25 May Un recuerdo campero para el gringo Hansen
Por Mariano Wullich
Dicen que largaba el lazo desde Saavedra a Pigüé; que tiraba todo el rollo de Tornquist a Huanguelén. Dicen que el muchachito chico después de la hora de apiar, boleaba a los ñanduces, tal cual pollos…, nada más.
Apenas con cuatro años se había largado a andar y a los 13, “disfrazado”, ya era un gaucho nomás. Medio rubio, flequilludo, con más pecas que la noche, se metía en lo oscuro, allá en el invierno duro. Salía medio escondido, con un fierro medio viejo, una daga algo mellada y una carabina encorvada.
Algún piolín y palitos, trampas flojas, nada más, y un verijero de alpaca que nunca quiso explicar. Al Gringuito lo querían tan solo por la orfandad, esos que no tienen tiempo…, tiempo para peludear.
Liebres, piches o vizcachas, el solía menudear y a veces alguna nutria, también solía “ensillar”. ¡Que gauchito este Guillermo, con cachetes de alemán, que no le picaba el sol ni lo mojaba el maizal!
Con las alpargatas chicas troteaba como el que más y, una camisa morada, de rayas y de algo más. Carneaba en medio del campo, no fuera se le iba a escapar, las vituallas para la “orna” (abuela en alemán) ni regalos pa’los demás.
A los teros los dejaba y, por ahí, les sacaba un huevo; eso si no le gustaban los aguiluchos rastreros. No miraba a los caranchos, se olvidaba de los buhos y daba vuelta el pescuezo ante un lechuzo Aerado. Guillermito le decían a aquel chiquito gringuito, quien desde muchachito fue varón y muy gauchito.

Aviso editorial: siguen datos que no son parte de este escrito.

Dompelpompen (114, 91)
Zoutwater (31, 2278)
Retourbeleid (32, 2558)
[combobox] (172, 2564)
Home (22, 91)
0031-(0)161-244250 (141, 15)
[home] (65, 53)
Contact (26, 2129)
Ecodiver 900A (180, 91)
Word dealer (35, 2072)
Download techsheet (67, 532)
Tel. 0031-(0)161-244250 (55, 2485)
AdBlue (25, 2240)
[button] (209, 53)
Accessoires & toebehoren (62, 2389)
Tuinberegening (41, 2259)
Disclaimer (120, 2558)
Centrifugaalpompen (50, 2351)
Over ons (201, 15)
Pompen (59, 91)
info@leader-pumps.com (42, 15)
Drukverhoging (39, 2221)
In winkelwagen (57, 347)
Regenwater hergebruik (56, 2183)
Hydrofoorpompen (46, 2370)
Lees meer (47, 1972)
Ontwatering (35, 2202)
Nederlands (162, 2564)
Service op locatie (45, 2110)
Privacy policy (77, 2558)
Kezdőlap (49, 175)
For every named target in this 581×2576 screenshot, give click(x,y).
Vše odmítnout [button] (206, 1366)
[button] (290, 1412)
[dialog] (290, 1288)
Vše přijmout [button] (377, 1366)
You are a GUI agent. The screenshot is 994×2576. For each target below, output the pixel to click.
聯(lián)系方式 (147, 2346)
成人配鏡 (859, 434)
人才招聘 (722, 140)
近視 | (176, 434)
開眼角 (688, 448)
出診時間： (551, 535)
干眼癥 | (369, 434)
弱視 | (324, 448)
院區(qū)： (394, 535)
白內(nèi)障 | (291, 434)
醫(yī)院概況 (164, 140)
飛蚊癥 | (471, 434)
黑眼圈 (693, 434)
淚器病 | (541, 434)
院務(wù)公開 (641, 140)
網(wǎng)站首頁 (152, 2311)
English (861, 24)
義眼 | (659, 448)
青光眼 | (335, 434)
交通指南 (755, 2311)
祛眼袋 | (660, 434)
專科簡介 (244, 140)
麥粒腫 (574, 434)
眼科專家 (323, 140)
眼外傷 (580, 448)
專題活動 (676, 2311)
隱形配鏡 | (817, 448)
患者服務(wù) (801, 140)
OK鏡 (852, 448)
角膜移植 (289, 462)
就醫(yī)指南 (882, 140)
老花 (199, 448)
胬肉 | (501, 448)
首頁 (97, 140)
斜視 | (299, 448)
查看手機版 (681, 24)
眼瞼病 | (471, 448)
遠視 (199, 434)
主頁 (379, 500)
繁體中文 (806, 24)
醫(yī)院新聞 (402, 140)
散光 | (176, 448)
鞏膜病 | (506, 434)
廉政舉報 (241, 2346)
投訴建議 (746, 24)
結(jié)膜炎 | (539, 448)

Había nacido en la estancia, que atendía el viejo “Ansen” (Hansen, su padre), un gringo que de tractores sabía mucho más que nadie. Guillermo Eduardo se las arreglaba, para no enojar al padre. Por eso en todas las siestas en la herrería los esperaba, una fragua, un torno viejo, un lima algo gastada y la palangana debajo del motor del rugidor Fiat 60 R, que sudaba y sudaba aceite, pero que siempre tiraba.
Si habrá cortado melgas el Guillermo, casi sin dejar “chanchos” en un esquinero y ni siquiera abandonar el cajón de la semilla: noche de faroles de arpillera y querosene; noches de faroles de estrellas, de luceros y de algún tren.
¡Qué lindo era oír el tren, su chiflido y hasta aquellas luces que reflejaban en la primera madrugada lo que era para el era el coche comedor! Nunca lo supo, ¡y lo era!
Claro que después de esas noches largas en el tractor o en la casilla del campamento, había que ensillar un bayo, un oscuro o el viejo alazán. A recorrer el campo había dicho el Patrón y Guillermo era un soldado aunque nunca desfiló. Habrá sabido por ese Tata alemán y “colorado” que decía que “los gauchos no desfilan…, los gauchos pasan”.
Gorra, pañuelo, camisa, bombachas y alpargatas. Un día, también botas, porque el Tata las compró, sacando mucha de su plata que tenía en el fiador. Guillermito en las carreras, en jineteadas, pialadas, tantas cosas, ¡que se yo! El gesto adusto iba creciendo, pero el de aquél chico no. Y de muchachito enterró al abuelo con un Rosario en los dedos, acompañó a su padre y jamás dejó a su madre.
Dicen y, sé que es cierto, que algún día se casó, con una criolla bien gaucha y de ella se emprendo. ¡Ojo! que una letra es tan sutil: “se casó”; nada que ver con el gringuito que a una mujer “cazó”.
¿Y…, qué importa? Si él sigue andando a los tiros con dos boyeros en flor, y que hoy repiten preguntas “¿Gringo, que vamos a comer, hoy?: morochos medios pecosos le han salido cazadores, como el alemán, el criollo y el ese gringo ¡Sí señor!